認証が通過してさえいれば良いので、このようなトップ画面となっていればその状態で構いません。
このタイミングで、AWSアカウントIDが対象のもので正しい事を指差し確認 する事をオススメします。
7.AWS CloudFormation template をダウンロードして確認(レビュー)する
C1C管理コンソールの画面(同ブラウザの別タブ)に戻り、CloudFormation template のリンクを押下します。
CloudConformity.template というファイル名でローカルにダウンロードされるので内容に問題がない事を確認します。
(参考) CloudConformity.template の内容
中身を確認すると、CloudConformityRole という IAMロールに CloudConformityCustomPolicyPart1 と Part2という IAMポリシーが関連付けられているリソースが作成される事がわかります。
8. スタックの実行
C1C管理コンソール画面の Click [Launch Stack] を押下します。
別タブで、ログイン済みのAWSアカウント環境で AWS CloudFormation のスタック作成画面に遷移します。 リージョンはus-east-1(バージニア北部)で実行する挙動がデフォルトです。
ここでも念の為、対象AWSアカウントIDが正しい事を指差し確認 してください。
続けて、画面下の以下ラジオボタンにチェックを入れ、[スタックの作成] を押下します。

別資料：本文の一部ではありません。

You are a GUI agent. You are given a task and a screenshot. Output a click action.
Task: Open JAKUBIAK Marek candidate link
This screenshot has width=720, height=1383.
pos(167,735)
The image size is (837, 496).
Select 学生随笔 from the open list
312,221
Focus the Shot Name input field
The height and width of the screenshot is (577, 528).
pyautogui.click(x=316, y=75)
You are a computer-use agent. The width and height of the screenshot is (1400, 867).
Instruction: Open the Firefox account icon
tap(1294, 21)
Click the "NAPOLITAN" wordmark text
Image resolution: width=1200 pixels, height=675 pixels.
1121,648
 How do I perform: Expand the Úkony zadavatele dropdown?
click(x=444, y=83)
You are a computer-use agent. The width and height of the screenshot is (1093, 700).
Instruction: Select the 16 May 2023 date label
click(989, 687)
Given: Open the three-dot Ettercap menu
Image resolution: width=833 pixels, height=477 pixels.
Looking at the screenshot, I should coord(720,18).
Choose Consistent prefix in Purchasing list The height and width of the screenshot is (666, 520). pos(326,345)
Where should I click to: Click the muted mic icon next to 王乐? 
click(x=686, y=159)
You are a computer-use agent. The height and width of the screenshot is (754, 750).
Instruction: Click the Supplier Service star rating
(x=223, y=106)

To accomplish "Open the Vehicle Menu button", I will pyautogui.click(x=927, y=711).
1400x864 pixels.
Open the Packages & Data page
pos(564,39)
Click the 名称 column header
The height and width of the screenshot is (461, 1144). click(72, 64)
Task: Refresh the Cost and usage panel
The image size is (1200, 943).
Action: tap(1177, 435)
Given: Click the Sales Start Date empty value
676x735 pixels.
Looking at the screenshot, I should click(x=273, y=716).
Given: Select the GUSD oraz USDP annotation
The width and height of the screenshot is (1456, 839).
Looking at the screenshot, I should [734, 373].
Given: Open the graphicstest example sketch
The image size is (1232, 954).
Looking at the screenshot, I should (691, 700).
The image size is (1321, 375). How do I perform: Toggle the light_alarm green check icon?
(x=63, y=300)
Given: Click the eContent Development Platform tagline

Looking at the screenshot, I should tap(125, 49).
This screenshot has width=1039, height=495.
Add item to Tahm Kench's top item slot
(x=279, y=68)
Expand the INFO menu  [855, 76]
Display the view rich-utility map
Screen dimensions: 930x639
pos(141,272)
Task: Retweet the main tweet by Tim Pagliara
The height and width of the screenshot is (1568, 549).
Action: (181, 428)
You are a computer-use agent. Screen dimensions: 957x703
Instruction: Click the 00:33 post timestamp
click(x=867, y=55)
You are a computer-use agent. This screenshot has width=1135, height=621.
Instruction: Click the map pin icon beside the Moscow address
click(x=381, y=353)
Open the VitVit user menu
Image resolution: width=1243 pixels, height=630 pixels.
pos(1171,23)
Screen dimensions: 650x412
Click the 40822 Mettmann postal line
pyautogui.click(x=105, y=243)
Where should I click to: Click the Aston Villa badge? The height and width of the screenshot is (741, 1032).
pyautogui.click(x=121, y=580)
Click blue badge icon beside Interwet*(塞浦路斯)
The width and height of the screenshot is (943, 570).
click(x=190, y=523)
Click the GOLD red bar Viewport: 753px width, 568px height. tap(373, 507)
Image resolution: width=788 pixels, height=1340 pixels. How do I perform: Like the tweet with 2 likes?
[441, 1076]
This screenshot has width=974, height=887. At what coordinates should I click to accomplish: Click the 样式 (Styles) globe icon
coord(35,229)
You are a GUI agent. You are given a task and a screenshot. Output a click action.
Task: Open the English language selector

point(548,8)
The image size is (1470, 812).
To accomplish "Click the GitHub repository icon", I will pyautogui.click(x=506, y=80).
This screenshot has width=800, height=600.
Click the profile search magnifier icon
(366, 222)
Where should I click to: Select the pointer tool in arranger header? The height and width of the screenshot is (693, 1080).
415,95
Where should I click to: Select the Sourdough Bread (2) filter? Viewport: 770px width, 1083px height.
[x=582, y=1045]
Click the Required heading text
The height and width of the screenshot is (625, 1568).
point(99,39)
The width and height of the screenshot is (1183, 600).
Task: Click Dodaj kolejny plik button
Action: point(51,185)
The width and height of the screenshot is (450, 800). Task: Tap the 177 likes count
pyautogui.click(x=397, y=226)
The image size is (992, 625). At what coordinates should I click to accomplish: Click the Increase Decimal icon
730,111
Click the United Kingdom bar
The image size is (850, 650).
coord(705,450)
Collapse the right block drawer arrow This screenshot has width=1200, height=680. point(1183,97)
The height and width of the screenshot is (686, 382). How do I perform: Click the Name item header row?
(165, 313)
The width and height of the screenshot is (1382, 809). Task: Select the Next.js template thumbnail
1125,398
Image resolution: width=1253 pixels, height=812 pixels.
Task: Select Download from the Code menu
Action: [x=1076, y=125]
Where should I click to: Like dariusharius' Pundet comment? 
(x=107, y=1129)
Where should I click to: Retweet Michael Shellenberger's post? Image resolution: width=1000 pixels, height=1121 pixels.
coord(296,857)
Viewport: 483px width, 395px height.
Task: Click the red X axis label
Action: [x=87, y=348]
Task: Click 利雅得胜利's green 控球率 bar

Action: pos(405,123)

- [ ] AWS CloudFormationによって IAMリソースがカスタム名で作成される場合があることを承諾します
9.作成したIAMロールのARN取得
スタックが正常に作成された(左ペインが CREATE_COMPLETE となったら) 出力タブを表示し、
CloudConforomityRoleArn の値にある以下 ARN を全選択してコピーしておきます。
arn:aws:iam::XXXXXXXXXXX:role/CloudConformity
10. ARNの指定
C1C管理コンソール画面(同ブラウザの別タブ)に戻り、上の手順でコピーした内容をARNの枠に貼り付けて [Next]を押下します。
11.登録と初回チェックの実行
ARNで指定したIAMロール経由でアクセスかが内部でチェックされ問題無ければ以下メッセージが表示されるので [Next]を押下します。
「We have successfully set up your account!」
すると、AWSアカウント登録時の初回チェックが開始されるのでしばし待ちます。
601ルール項目のチェックがされましたが、2-3min程度で完了しました。
※ちなみに当環境は必要最小限の初期設定を行ったほぼ初期状態の環境(リソース250以下)となりますので、リソースの多い本番環境ではそれなりに時間を要す事が想定されます。
12.AWSアカウント登録完了
スキャンが完了すると新たなアカウントにタブが選択され、以下のような画面が描画されます。
これにてC1CへAWSアカウントの新規登録作業は完了です。
早速画面で表示が確認できますが、Very Highリスクが2件検知されているのでまずは確認と対応を進めたり、上にメッセージが出ている通りリアルタイムスキャンを有効化をしたり、C1Cの機能を活用してセキュアなAWS環境を維持管理していきましょう。
まとめ
C1CにAWSアカウントを追加する手順について紹介しました。 AWSアカウントの追加については非常に簡単であるイメージが伝われば幸いです。